» Exercices à faire
A: Dans l'hommage à Bernard Tournois, en quelle année Bernard a-t-il proposé un poste d'assistante à la Chartreuse de Villeneuve-lez-Avignon ?
B: Poursuivez l'hommage à Bernard Tournois à partir de l'endroit où il s'arrête.

» Texte cité
Bernard Tournois, lui aussi, nous a quittés à 82 ans…
C’est pour moi un chemin de ma jeunesse qui s’éteint. C’est en 1978 que Bernard m’avait proposé de travailler avec lui à la Chartreuse de Villeneuve-lez-Avignon, en tant qu’assistante, une petite équipe à l’époque, c’était bien tentant mais j’ai refusé à regret, difficile de quitter Paris et mes amis et j’avais encore tant à y faire. Les années 70 étaient passionnantes, vous savez… les luttes pour les droits des femmes et autres droits… ceux qui sont détricotés savamment aujourd’hui… Pourtant comme il n’y a pas de hasard, je suis restée dans ce milieu du spectacle toute ma vie ou presque et je suis finalement descendue vivre en Provence… comme quoi on n’échappe pas à son destin…
Bernard, avec ta bonne humeur, ton humour et tes compétences, tu as fait du CIRCA à la Chartreuse de Villeneuve-lez-Avignon, un lieu tout particulièrement agréable en face de l’effervescent Festival d’Avignon. Elle faisait alors partie des Centres Culturels de Rencontre comme l’Abbaye Royale de Royaumont, celles de Fontevraud et celle de Sénanque, La Corderie Royale de Rochefort, Arc-et-Senans, etc. Tes programmations toujours intelligentes et sensibles, (je me souviens d’Esther Lamandier à l’Église, loin d’être restaurée à l’époque, ce qui était magique, comme dans le livre, Jean-Paul Farré au Tinel (1979) et tant d’autres…). Le petit restaurant convivial en plein air faisait de la Chartreuse un havre de paix empreint de musique, de théâtre, de rencontres. Puis une coupure s’est faite lorsque Bernard Faivre d’Arcier l’a rattachée au Festival In… pourtant symboliquement le Pont St Bénezet ne touche pas la rive de Villeneuve. Après, ce n’était plus vraiment pareil… et maintenant c’est un magnifique monument historique très bien restauré avec des actions culturelles formidables, des résidences d’auteurs confortables et certainement propices à l’écriture mais, pour moi, l’âme du début n’y est plus. Je m’y sens « touriste » alors que j’y m’y suis fondue pleinement pendant des années, encore du temps de Daniel et Françoise Girard. Mais on le sait… rien n’est immuable… D’ailleurs, même quand je travaillais au Festival d’Avignon, j’habitais Villeneuve, à deux pas de la Chartreuse, au milieu des rosiers et sous les amandiers d’où les écureuils me lançaient des amandes en pleine figure...

» Section de données

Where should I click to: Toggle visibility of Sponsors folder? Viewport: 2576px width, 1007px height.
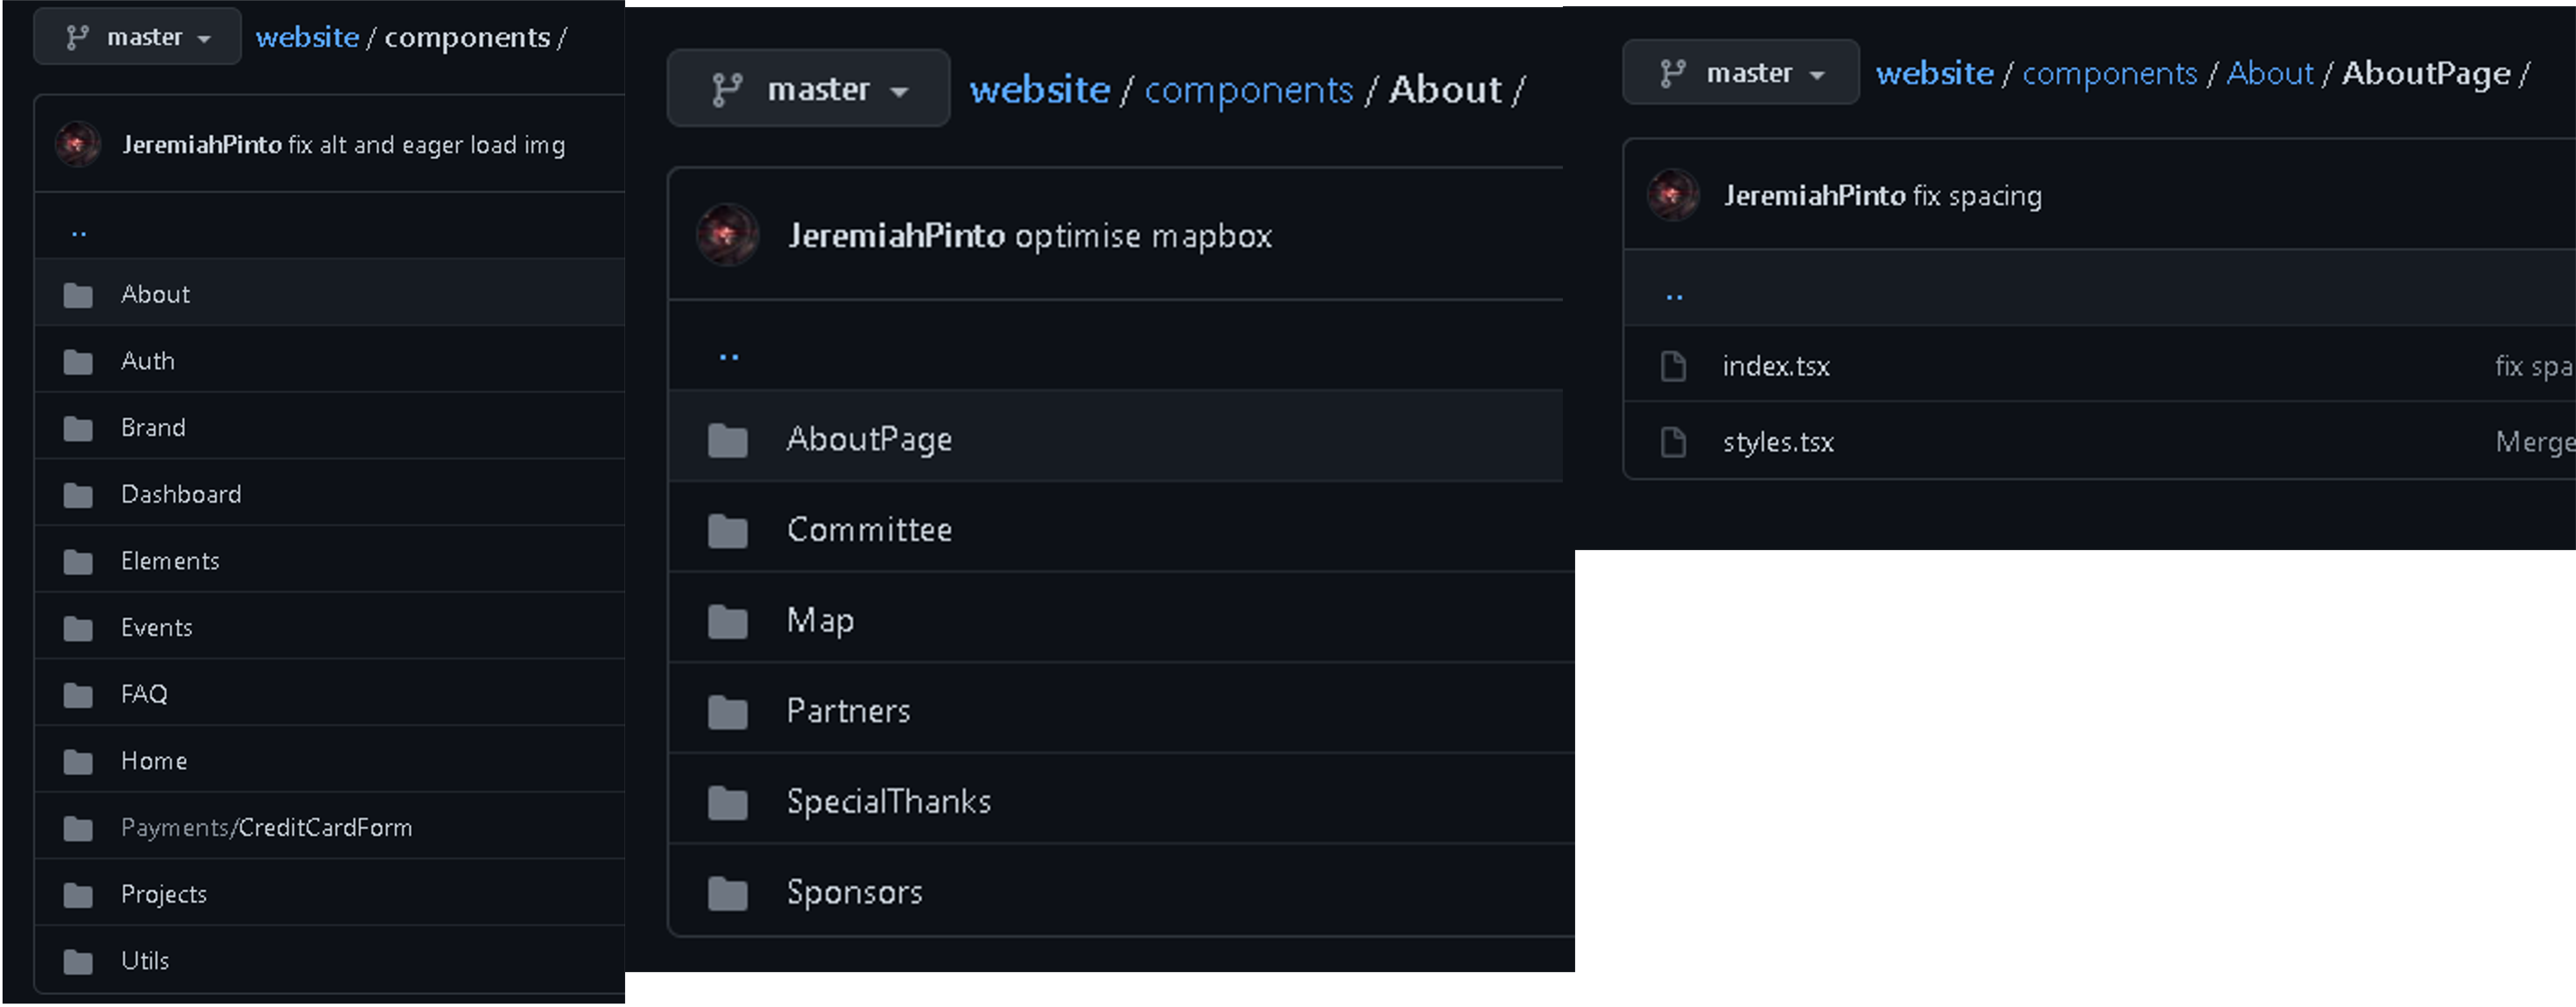855,889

» Les réponses
A: En 1978.

B:
Le monde a changé, Bernard est parti et ma génération se trouve en première ligne pour rejoindre les nombreux amis partis en éclaireurs…
Cher Bernard, ta bonne humeur, ton rire et tes idées novatrices ont, bien évidemment, semé de bonnes initiatives dans ce monde de la culture, pourtant torturé actuellement …
En tout cas, ce que je fais avec la Licorne et le Dragon vient certainement de ta petite graine lancée il y a bien longtemps et de celles de gens formidables que j’ai croisés, côtoyés et rencontrés tout au long de ma vie.
(Yves Frémion me racontait votre tentative sérieuse de Radio privée (vous avez dit libre ?) avec Roger Louis et Patrick Farbiaz… en avance sur votre temps puis que Georges Fillioux ne l’a pas autorisée…)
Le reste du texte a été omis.